The sensitivity and selectivity of the numerous existing biosensor prototypes are very high and more improvements are expected. The trends for the development of biosensors are directed towards a miniaturization of the devices and integration of the advances in technological areas as surface chemistry and transduction systems. A variety of microbial biosensors have been developed for environmental, food, military and biomedical application, when compared to enzyme biosensors the development of highly satisfactory microbial biosensor is still hampered because they suffer from long response time, low sensitivity and poor selectivity. Still more research efforts are needed in order to find better alternatives. So, it can be recommended that:

  1. 1.

    Bio elements and chemicals used in the biosensors need to be prevented from leaking out of the biosensor over time.

  2. 2.

    To avoid contamination, biomolecules should attach to the transducer as strongly as possible.

  3. 3.

    If a sterilized probe is used some sensor’s biomolecules may be destroyed whereas if non-sterile probes are used some compromises are needed.

  4. 4.

    The biosensors should be more selective and the detection range should be large.

  5. 5.

    Research should be focused on the development of low-cost biosensors.
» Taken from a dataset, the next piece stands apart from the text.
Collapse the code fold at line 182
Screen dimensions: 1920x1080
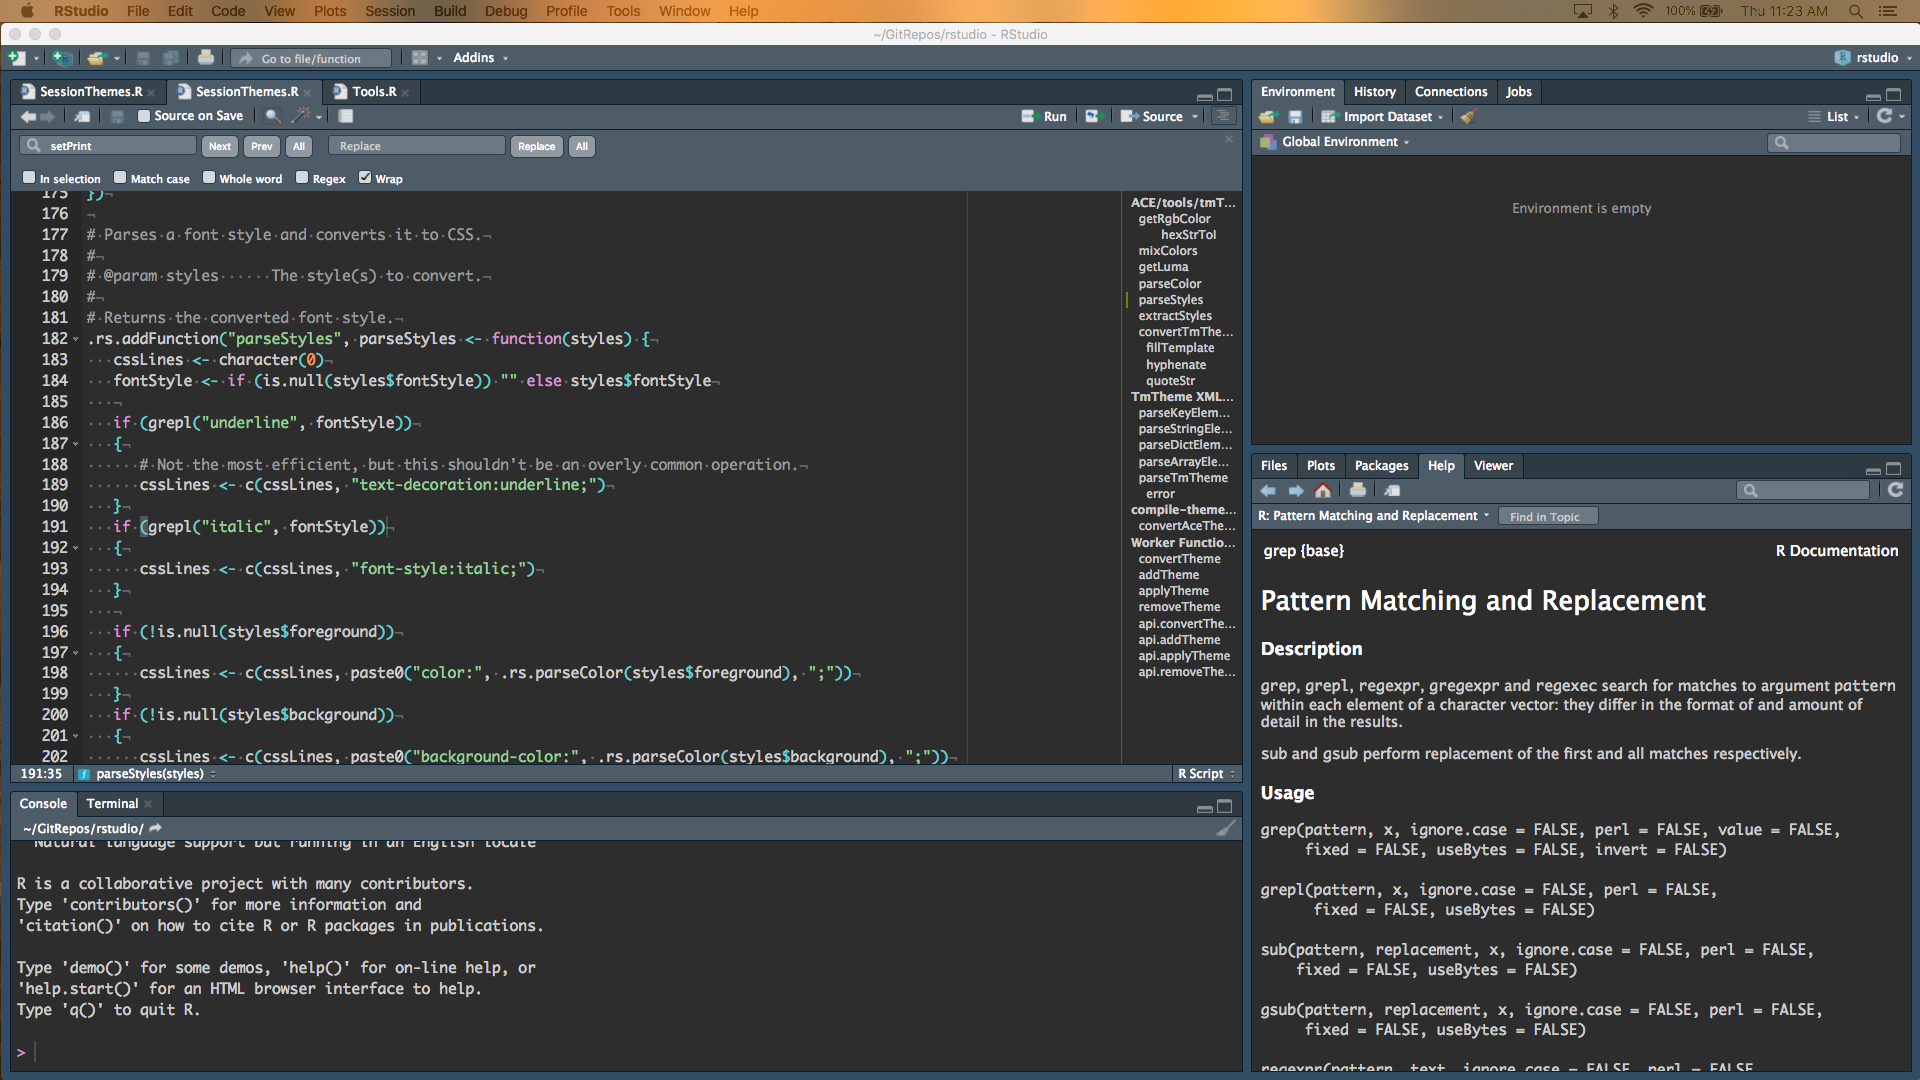(x=75, y=339)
At present, with the threat of bioterrorism omnipresent, the development of faster, reliable, accurate, portable and low-cost biosensors has become more important than ever. With a better understanding of the genetic information of microbes and the development of improved recombinant DNA technologies, different enzymes and proteins have been expressed on the cell surface through surface expression anchors. In this format, the microbes can serve as an enzymes support matrix. Through this way, faster response and highly sensitive biosensors can be developed. Moreover, the present great interest and the expected advancements in nanotechnology research will probably allow increasing dramatically the possibilities of use of biosensors. The results of such an evolution are still difficult to anticipate but should allow overcoming the restrictions of both the manufacturers of the area and the restriction of the users.